I have been working more on rewrites, and decided to make a list (yes, another one) of all my unfinished writing projects. 21 of them. Everything from short stories to novels to poetry things. In various stages too, from barely started to needing a final good rewrite. It was quite scary to see it all laid out in black and white, but liberating in a way too. At least it allows me to prioritise, and not to forget some of the things I have been putting on the backburner for a long time.
I thought doing all of that would help me forge ahead with more rewriting. Instead, last night I got into bed and could not sleep. A story popped into my head, beginning with a silly title (silliness always gets me going with kid's stories) and it would not go away. I lay there, eyes wide open, as the story grew and grew, and finally I had to get up and write it down.
All of it. A whole story outline in 2 rough pages. This happens so rarely and it is such a gift. I got up this morning and have been working on it all day, finishing up with a complete first draft by 3pm (it's a short chapter book, not a long novel!!). Happy days. Such a great feeling.
I don't even mind the thought of going back to work next week now!!

Saturday, July 02, 2005

Since teaching and marking finished, I have been working working working on writing things. So busy, I hardly know where to start each day. Thank goodness for lists. How people survive without lists to keep track of everything, I don't know. Or else that's a comment on how badly my brain functions these days!
Most of the work has been rewriting; what I call the "cut and polish" rewrites, where you go through the manuscript for what you pray will be the last time (even though you know it won't be) and tweak plot points and delete wordy bits and deepen character a little more and rework that ending one more time. First of all it was the fantasy novel, which took 4 days of re-reading and fiddling. Then I had a non-fiction assignment - police dogs. I had done an interview and photos in New Zealand of a police dog and his handler, submitted it to the NZ School Journal and finally it went through (with extra photos). School magazines here were interested but wanted first rights, which I couldn't give. So I ended up, after many phone calls to the Police media people here in Melbourne, going out to the training centre and doing another interview and taking a different set of photos. Got to pat a very cute Rottweiler puppy (just as well she had a home already or she might have been going home with me!) and meet a keen German Shepherd called Klute. His handler was great, very talkative and very good at setting up action photos for me.

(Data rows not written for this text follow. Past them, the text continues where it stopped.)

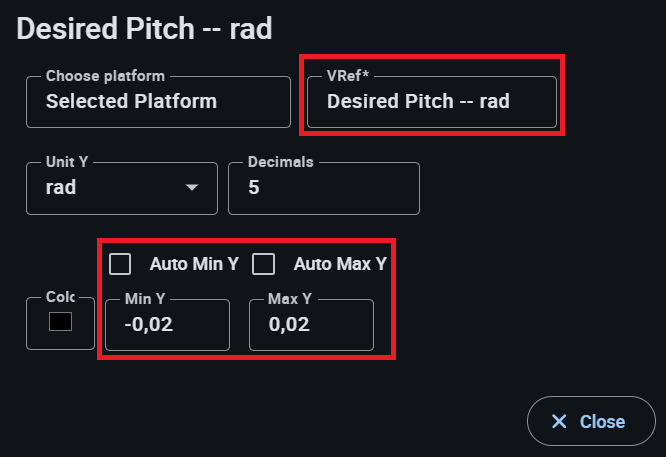This screenshot has height=457, width=666.
Task: Click the -0,02 value in Min Y
Action: point(146,325)

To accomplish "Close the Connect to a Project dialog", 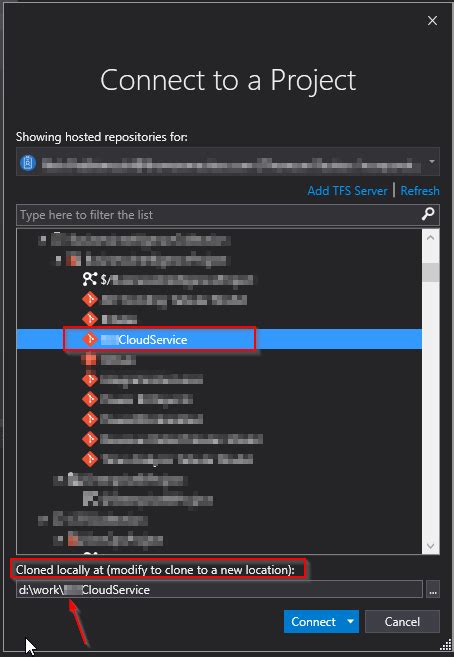I will [x=432, y=21].
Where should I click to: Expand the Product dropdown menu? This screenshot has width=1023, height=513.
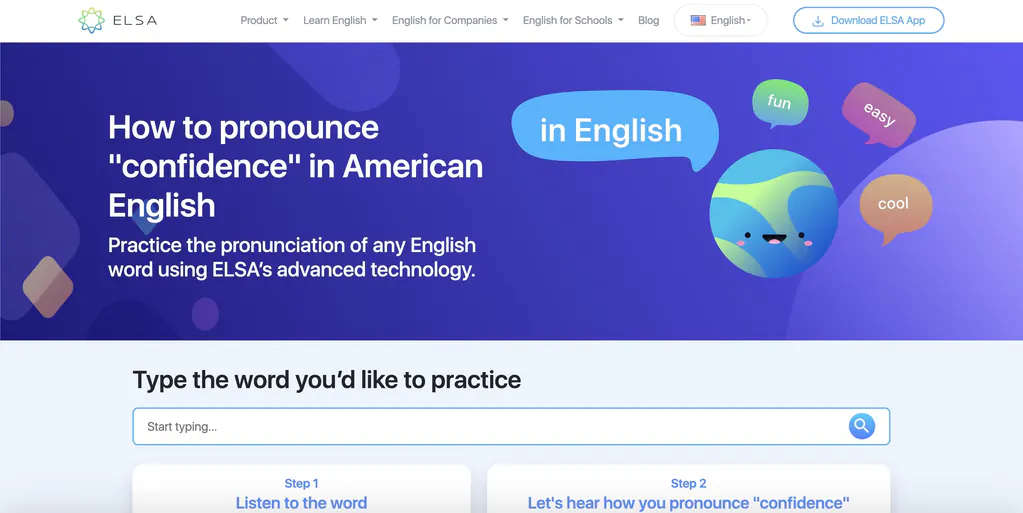point(264,20)
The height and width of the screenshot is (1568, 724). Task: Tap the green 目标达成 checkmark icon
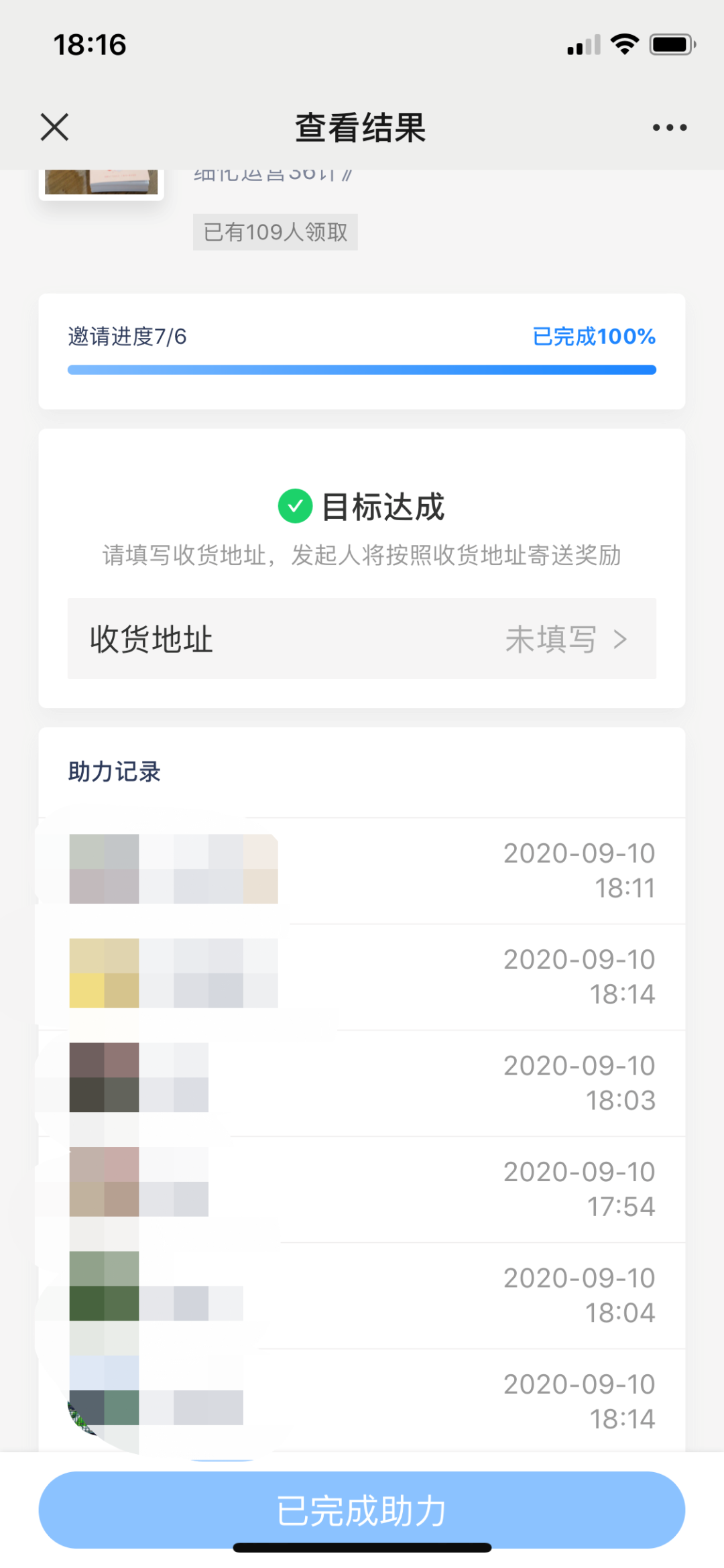pos(295,506)
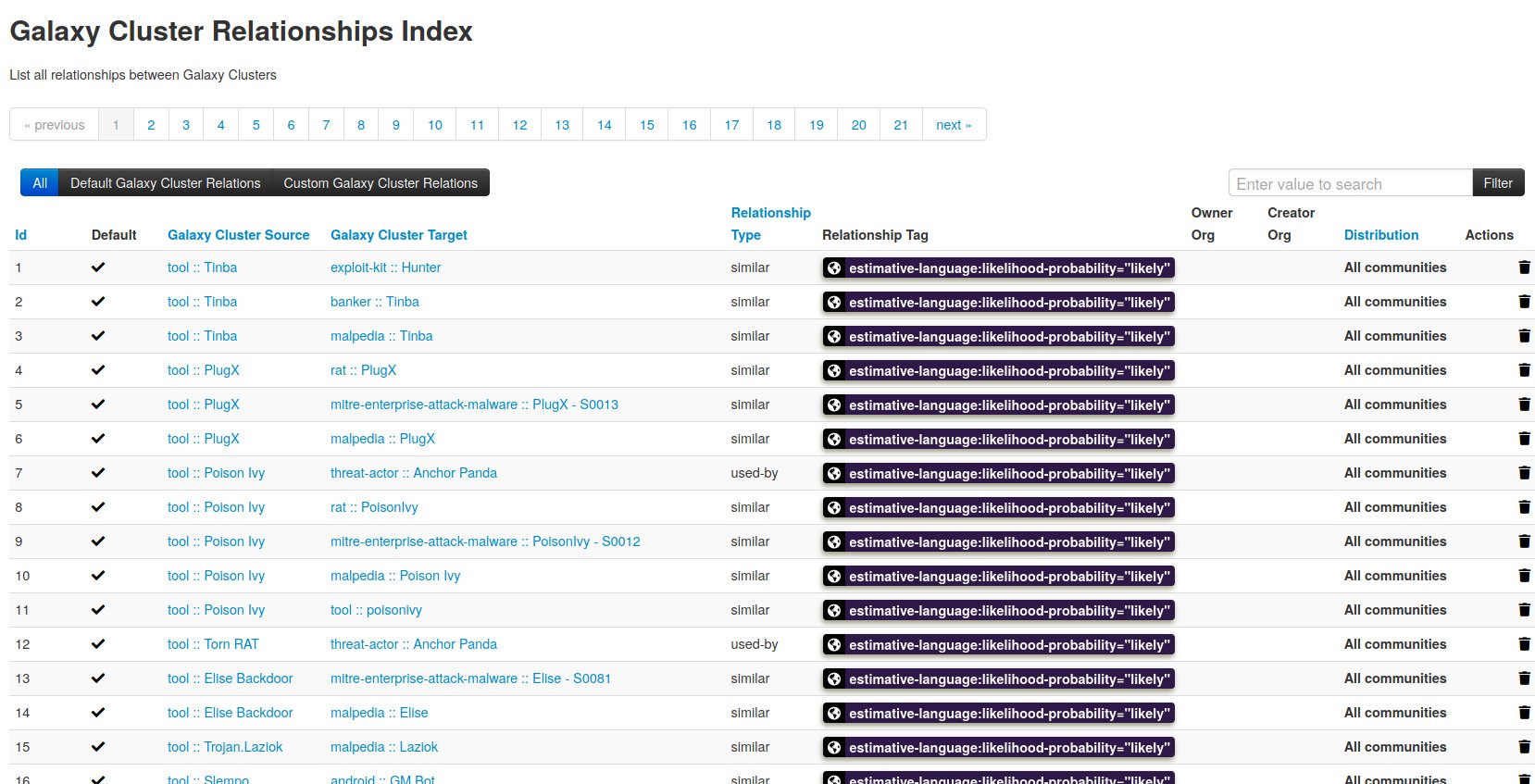Sort table by Distribution column header
The height and width of the screenshot is (784, 1535).
pos(1380,235)

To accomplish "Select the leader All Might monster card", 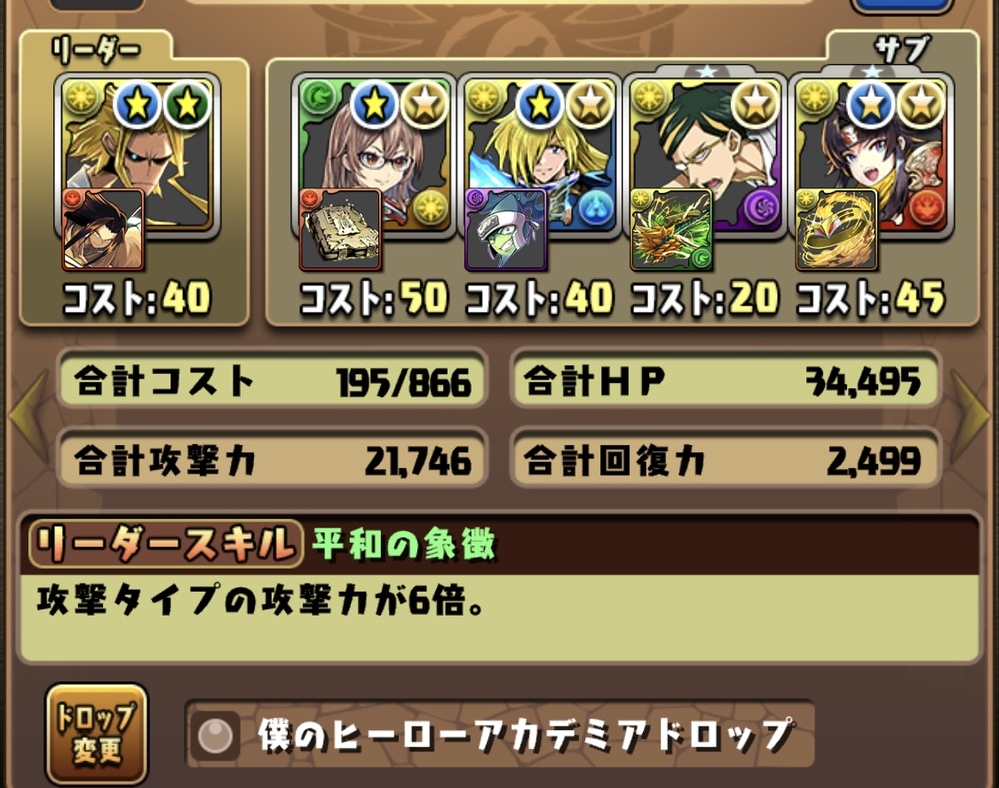I will [138, 156].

So then it was a draft of that article, time out to go to my writing group, and more time given to collecting clothes for a good friend of ours who was completely burned out last weekend. They lost everything. Devastating and almost unimaginable, except being a writer, I can imagine it only too well, and shudder. Needless to say, I have been turning things off here and triple checking all power points before leaving the house lately.

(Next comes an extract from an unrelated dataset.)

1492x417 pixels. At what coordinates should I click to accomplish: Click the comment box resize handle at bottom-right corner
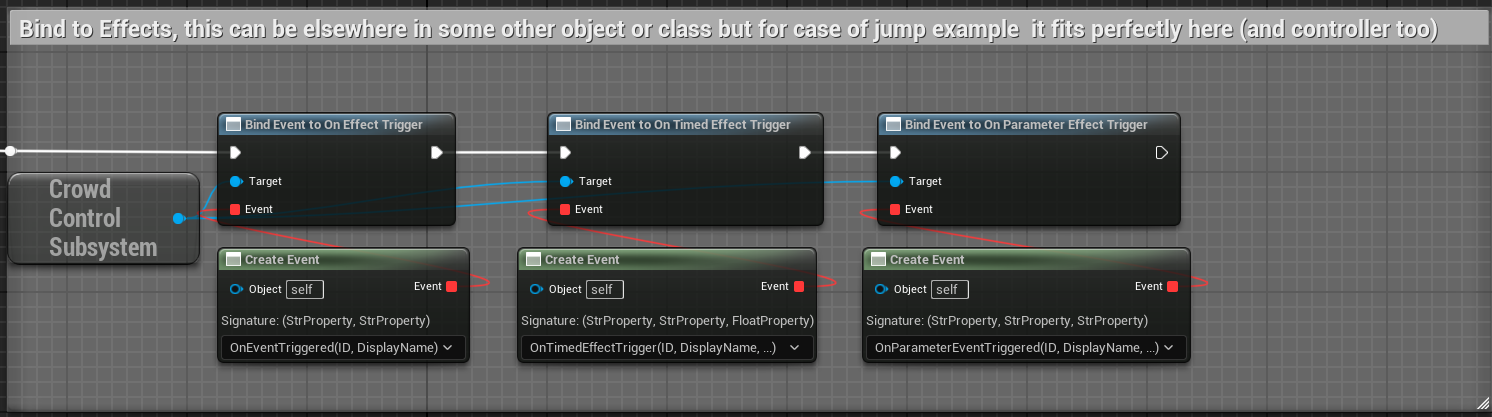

On Thursday a writer friend and I made a pact. I went to a house where she is house-sitting (in order to get space and time to write) and we both wrote all day. Her in the bedroom, me in the dining room. We met for lunch, and then we met later in the afternoon to talk about our writing and show what we'd done. It was so productive. I spent nearly the whole day on my middle grade novel, which is now in about 6th draft, and worked on "cut and polish" again. Now another writer friend (who is an excellent editor) is going to read it and be very critical!
Today I have been a film maker. I'm doing a video training course through my workplace (the uni) and Friday was camera techniques day. Weekend homework was to film 5-15 minutes of footage, the topic being "How to do ...something" so I have filmed "How to write a pirate novel". Complete with me in pirate hat.
All I can say is, thank goodness I am not a film director!